Fini furioso con Bondi: “Come si fa ad avere Cosentino e Brancher nel governo?”, “Siamo subalterni alla Lega”

Pubblicato il 2 Luglio 2010 - 11:23 OLTRE 6 MESI FA

Fini alla fine non ce l’ha fatta più e ha perso la pazienza sbottando davanti a Sandro Bondi: “Com’è possibile che Cosentino sia ancora sottosegretario?”, “E Brancher ministro?”, “Il Pdl soffre la sudditanza nei confronti della Lega” e infine “se porre certe questioni vuol dire fare il controcanto, continuerò a fare il controcanto”. Il presidente della Camera continua dunque a “smarcarsi” dalla linea ufficiale del suo partito.

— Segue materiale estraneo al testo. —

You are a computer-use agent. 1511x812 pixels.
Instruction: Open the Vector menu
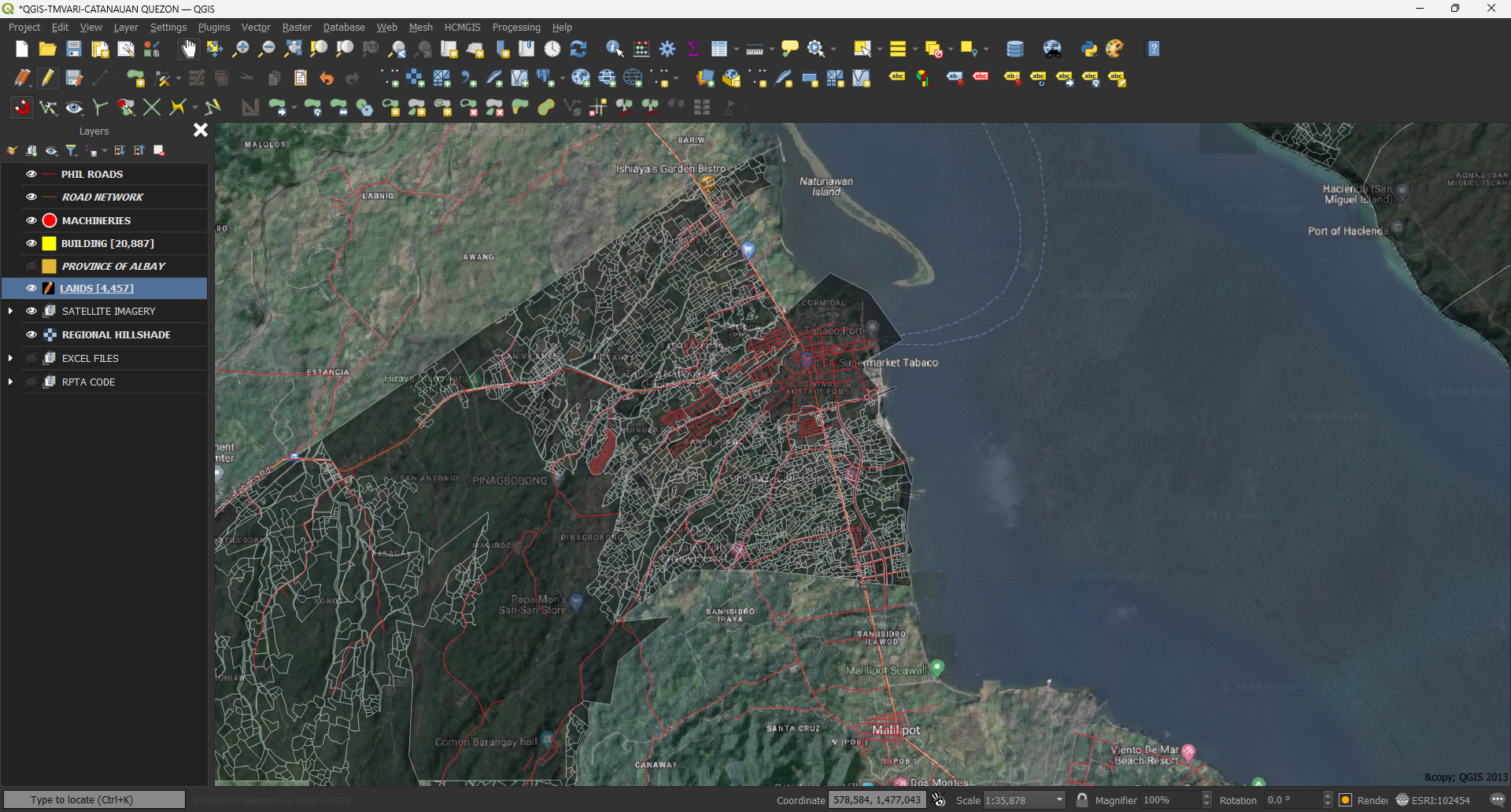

Fini e Bondi erano seduti uno accanto all’altro alla presentazione della Rivista di Politica diretta dal finiano Alessandro Campi, direttore della fondazione Farefuturo. Fini stava esprimendo il proprio disappunto già con i gesti: mentre il ministro della Cultura parlava, il presidente della Camera scuoteva la testa evidentemente infastidito.

I due sono partiti dandosi del “lei” perché, come ha spiegato Bondi, “il tu non riesco a darlo neanche a Berlusconi”. Fini ha detto di non avere nostalgia dei vecchi tempi e men che meno “per l’ortodossia e per il rischio di espulsione” che caratterizzava i “partiti-chiesa” come l’Msi o il Pci. Un’allusione che subito dopo è diventata rivendicazione del “diritto al dissenso”: “Il diritto alla diversità di opinioni non viene meno perché c’è stato il momento catartico e liberatore del voto”. Secondo il presidente della Camera non ci può essere “il pensiero unico” in un partito liberale.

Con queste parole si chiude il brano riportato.